Una duración de nada menos que 134 minutos (con escena incluida entre los créditos finales), una calificación que no es apta para todo público sino para mayores de 13 años, una imponente banda de sonido que incluye éxitos de los '60 y los '70 de Nina Simone, Blondie, Bee Gees, Electric Light Orchestra, The Doors, Ike & Tina Turner, The Stooges, The Clash, Queen, Deep Purple, Doris Day y Nancy Sinatra, más dos temas que no están en el soundtrack oficial pero sí suenan en la película como Time of the Season, de The Zombies; y Sympathy for the Devil, de los Rolling Stones, y una canción nueva de Florence & the Machine; personajes abiertamente gays y otros travestidos... Para ser una película live-action de Disney Cruella es bastante audaz y exigente. Características que seguramente celebrarán algunos cinéfilos más curtidos y padecerá el público familiar más familiarizado con narraciones más clásicas y concisas.

Con algo de El diablo viste a la moda (The Devil Wears Prada) y bastantes elementos en común con Guasón (una precuela en la que conocemos cómo se “construye” un/a malvado/a), Cruella resulta una versión mucho más oscura que sus predecesoras tanto animadas (1961) como con actores (1996) y funciona como preámbulo a las historias de La noche de las narices frías / 101 dálmatas.

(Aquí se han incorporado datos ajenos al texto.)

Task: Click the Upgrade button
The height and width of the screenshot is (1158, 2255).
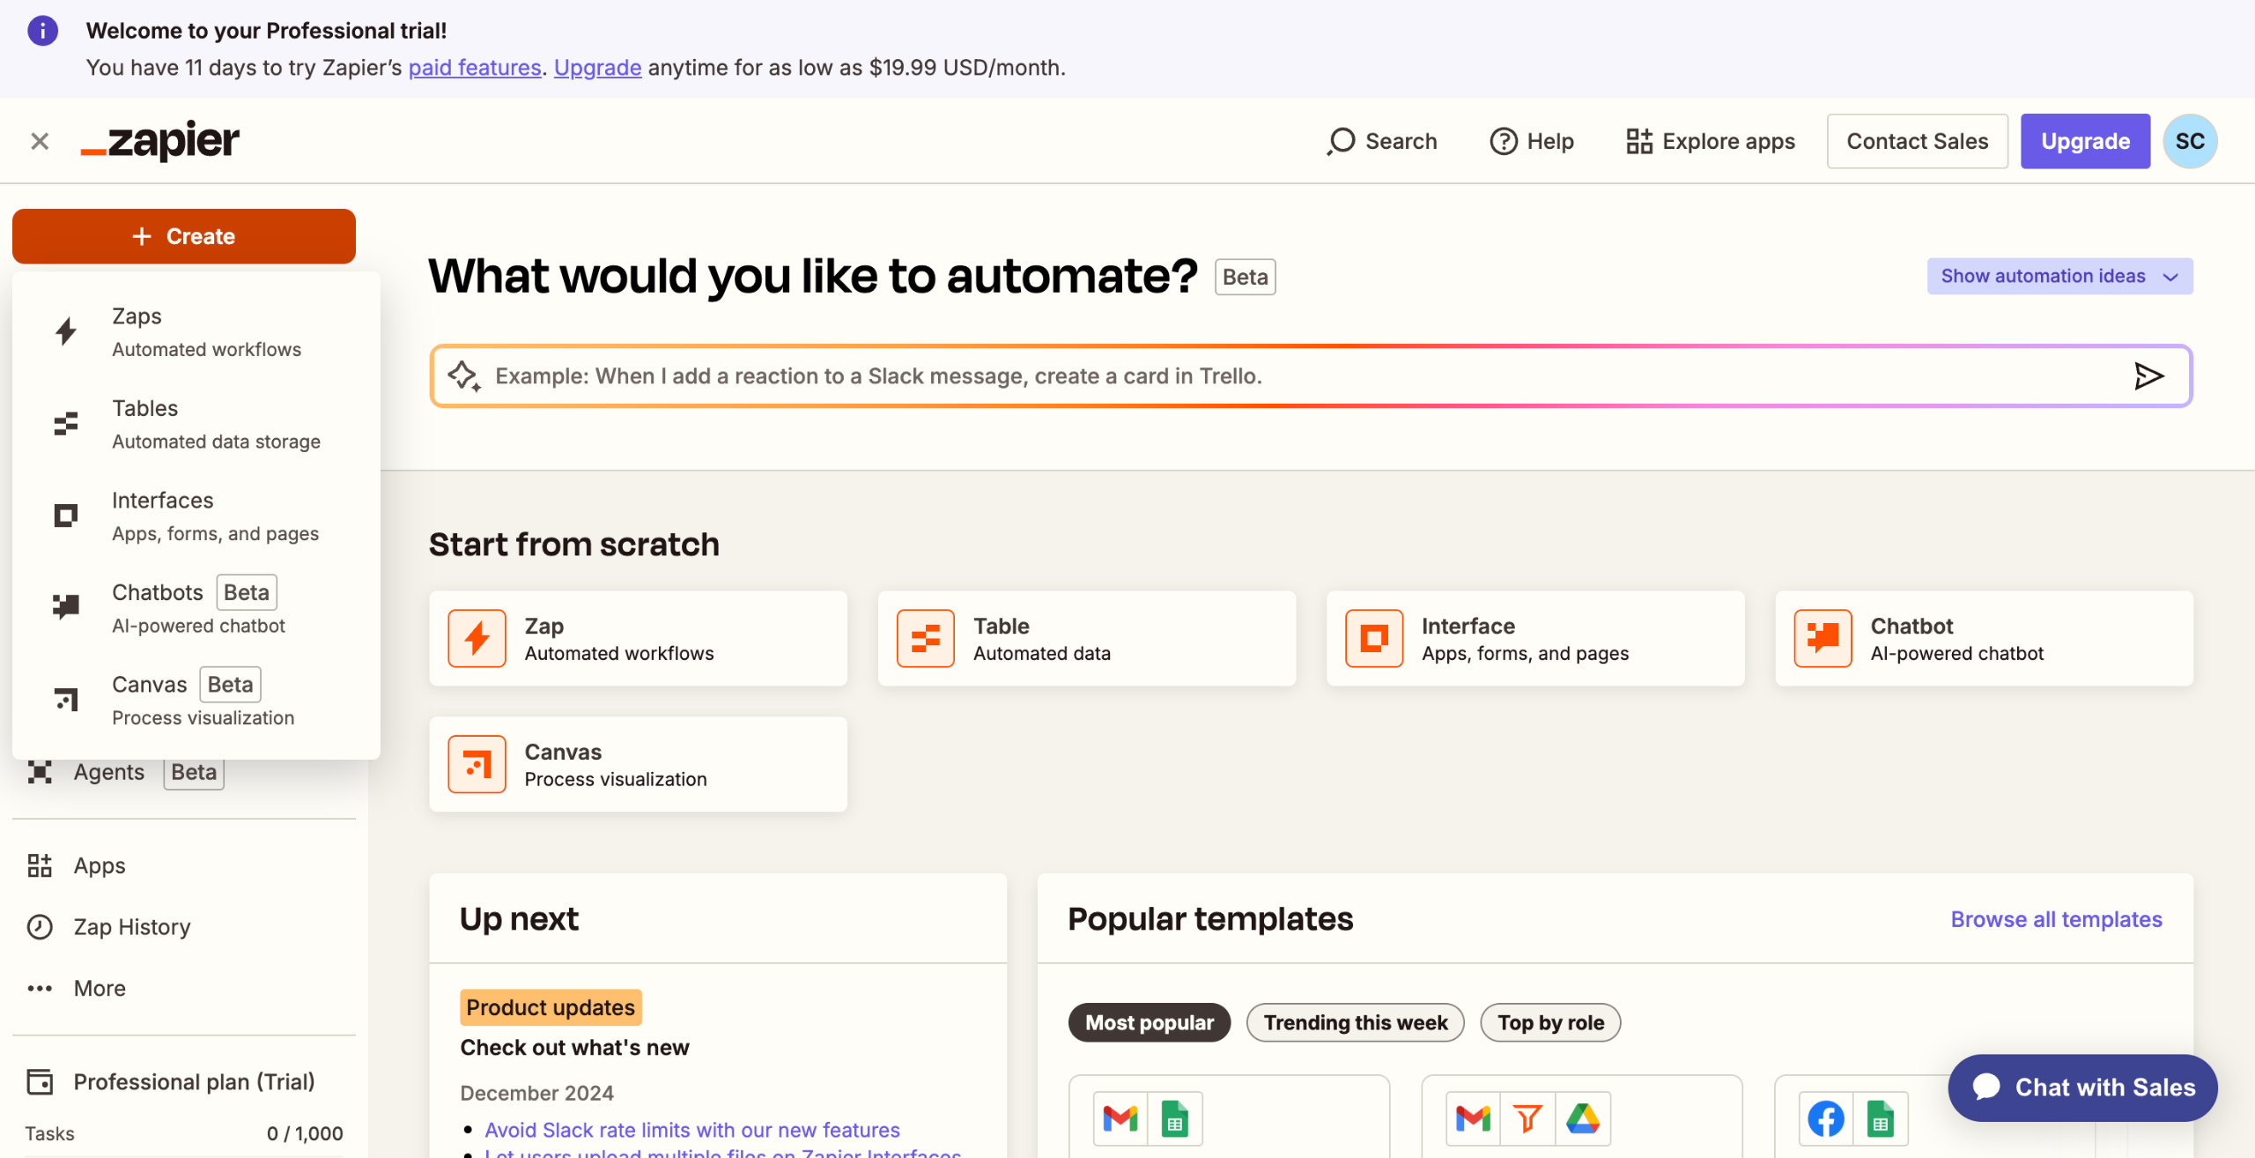Action: (2085, 140)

El prolífico y en general eficaz director australiano Craig Gillespie (Lars y la chica real, Noche de miedo, Un golpe de talento, Horas contadas, Yo soy Tonya) dedica la primera parte a narrar la historia de la pequeña Estella, de cómo queda huérfana y se convierte en ladrona de la mano de dos chicos llamados Jasper y Horace en la Londres de los años '60.

La transición hacia los '70 no es particularmente inspirada, pero a los pocos minutos Estella tendrá el look de Emma Stone, siempre acompañada por el flaco Jasper (Joel Fry) y el regordete Horace (Paul Walter Hauser, protagonista de El caso de Richard Jewell). El sueño de nuestra (anti)heroína es dedicarse a la moda y empieza a trabajar en el lugar más cool de Londres, pero... lavando los baños. Hasta que un día aparece por allí la Baronesa (otra Emma, en este caso Thompson) y le ofrece empleo como diseñadora de alta costura en su taller en el West End londinense.

La Baronesa es la malvada perfecta (narcisista, insufrible, despótica, arrogante, presuntuosa, irritante, egocéntrica) y Estella se convertirá primero en su asistenta y creativa perfecta; y luego en su antagonista, su némesis. Es que Cruella es una historia de venganza, con una huérfana devenida en villana con ínfulas, y el enfrentamiento despiadado entre dos mujeres unidas por el talento, los celos, la hipercompetitividad y unos cuantos secretos que evitaremos spoilear.

Aunque innecesariamente extendida (Gillespie parece estar contando una nuenva película del MCU de Marvel antes que una historia del sello Disney), Cruella tiene más escenas logradas que de las otras: hay un McGuffin (un collar) para una subtrama de robos; humor físico en una escena que remite a La fiesta inolvidable, de Blake Edwards; y unos duelos de miradas penetrantes y diálogos que se disparan como dagas entre las dos Emmas.

Pero más allá de las psicópatas a-la-Guasón o del imponente despliegue visual (el vestuario es extraordinario) y sonoro con la apuntada selección musical, lo que seguramente generará mayor despliegue mediático es la presencia de Artie (John McCrea ), un personaje gay con cierto look andrógino propio de alguna de las tantas etapas de David Bowie, que se convierte en ladero de Estella / Cruella. Los tiempos cambian y Disney (alguna vez el estudio más conservador de Hollywood) se adapta a esta época de aperturas y diversidades.